**Information supplied**
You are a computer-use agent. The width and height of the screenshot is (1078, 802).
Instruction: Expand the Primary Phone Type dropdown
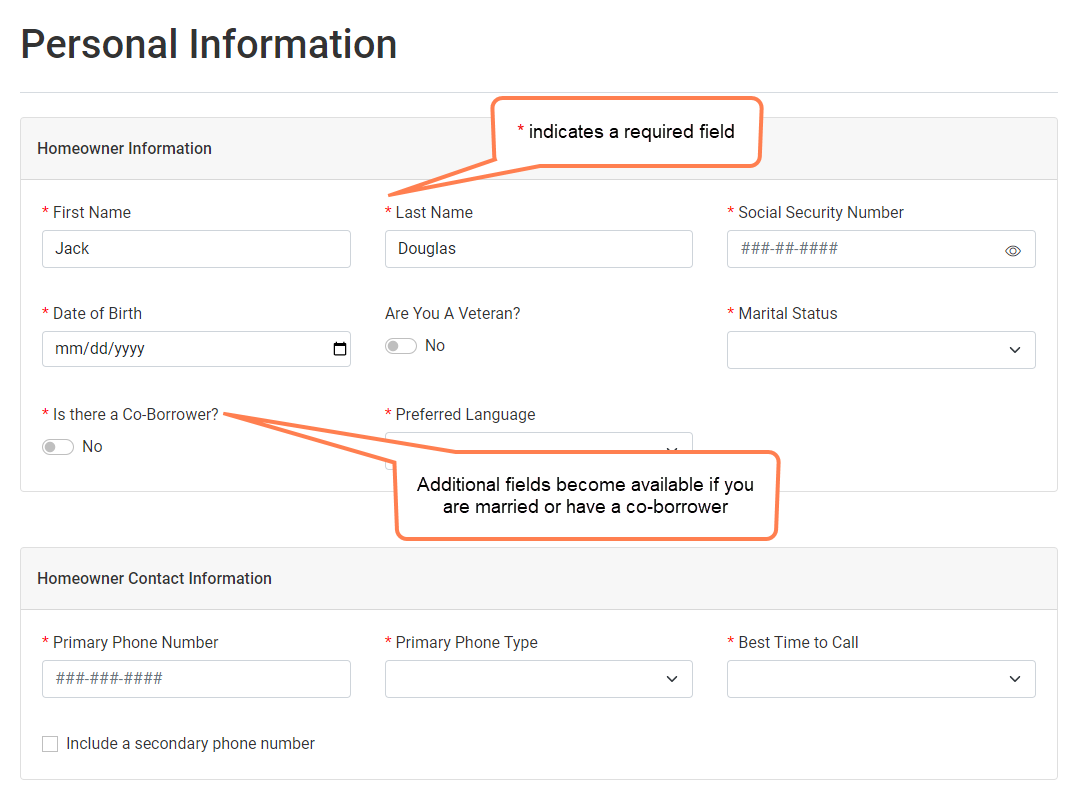point(538,679)
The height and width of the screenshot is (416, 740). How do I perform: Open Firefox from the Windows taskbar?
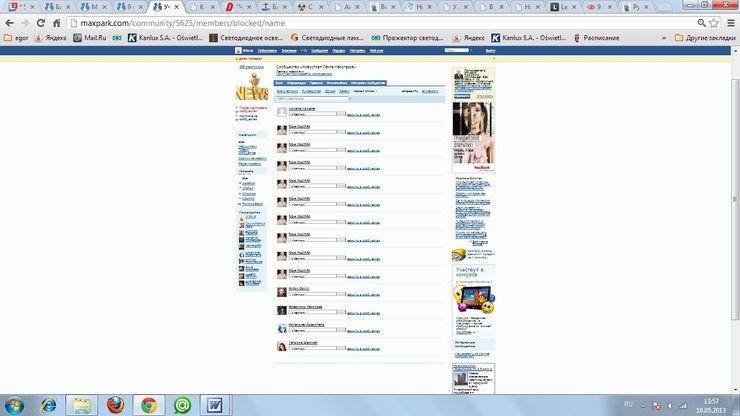pos(115,404)
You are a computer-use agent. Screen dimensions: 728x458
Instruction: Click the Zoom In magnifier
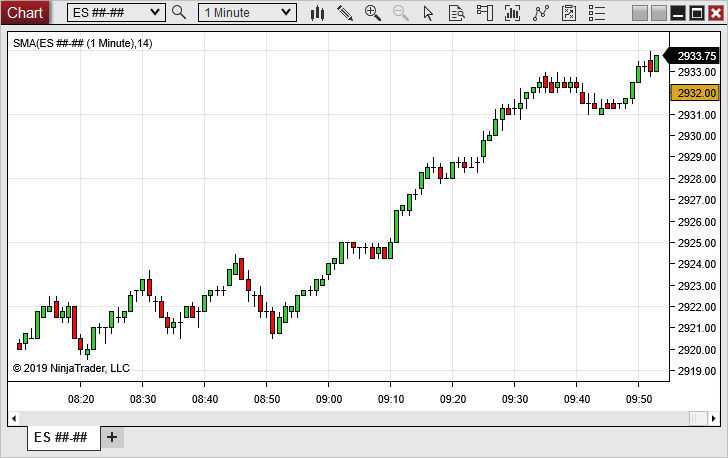(x=373, y=13)
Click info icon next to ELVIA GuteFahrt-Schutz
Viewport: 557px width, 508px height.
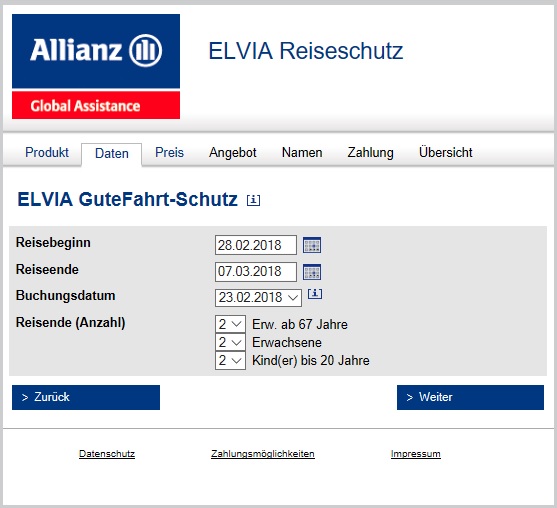pos(253,200)
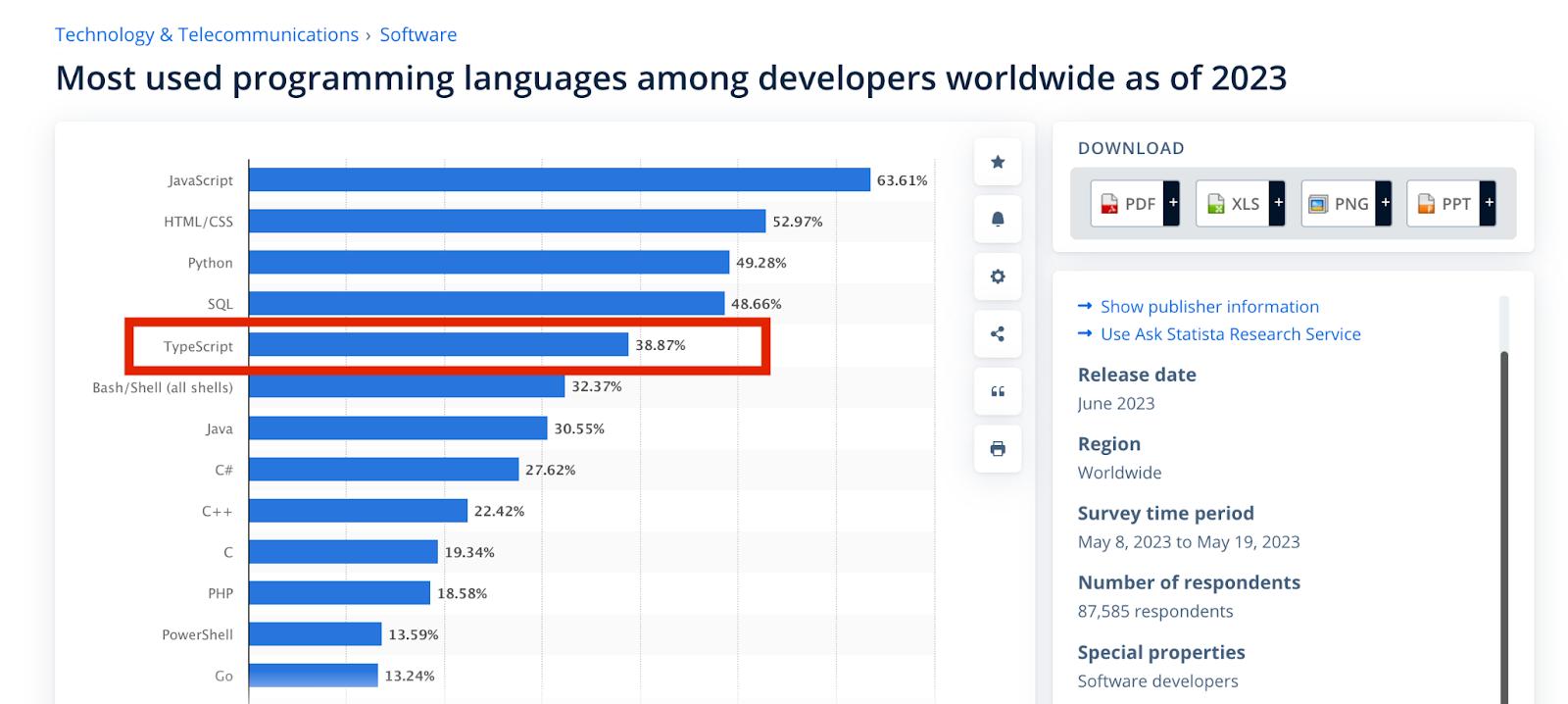Open chart settings gear icon
The image size is (1568, 704).
998,277
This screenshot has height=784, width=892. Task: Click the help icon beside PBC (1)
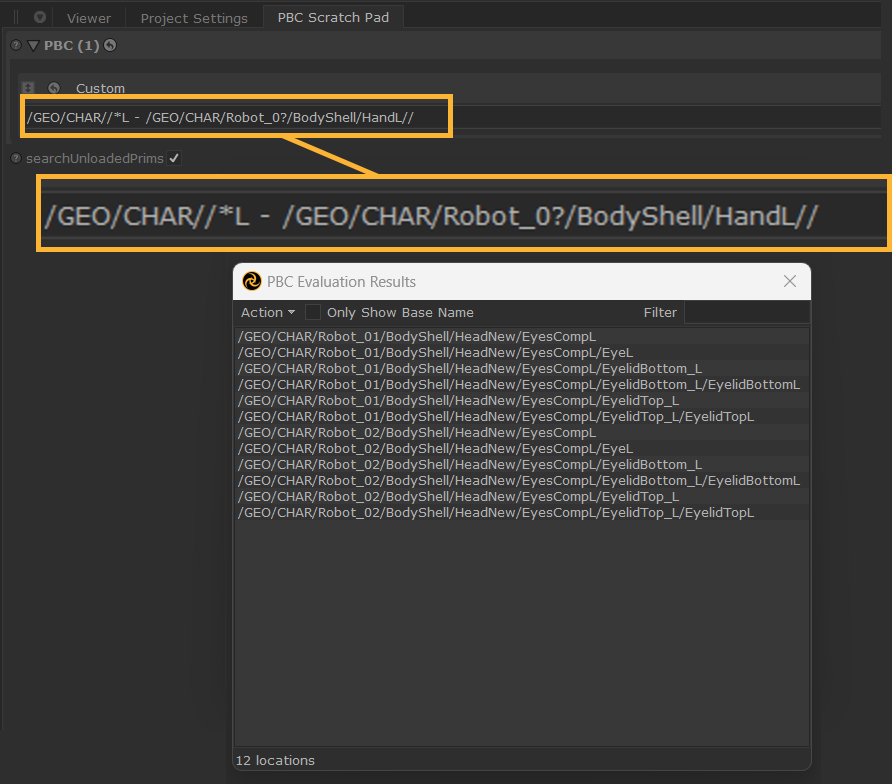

**What is expected**
The lines from the one containing "You are a computer-use agent. Screen" through the last line of the entries are to be copied exactly, both ends included, and the pictures are to be omitted.

**Your response**
You are a computer-use agent. Screen dimensions: 728x458
Instruction: Click the Zoom In magnifier
(x=373, y=13)
Click info icon next to ELVIA GuteFahrt-Schutz
Viewport: 557px width, 508px height.
pos(253,200)
Open chart settings gear icon
The image size is (1568, 704).
998,277
This screenshot has height=784, width=892. Task: Click the help icon beside PBC (1)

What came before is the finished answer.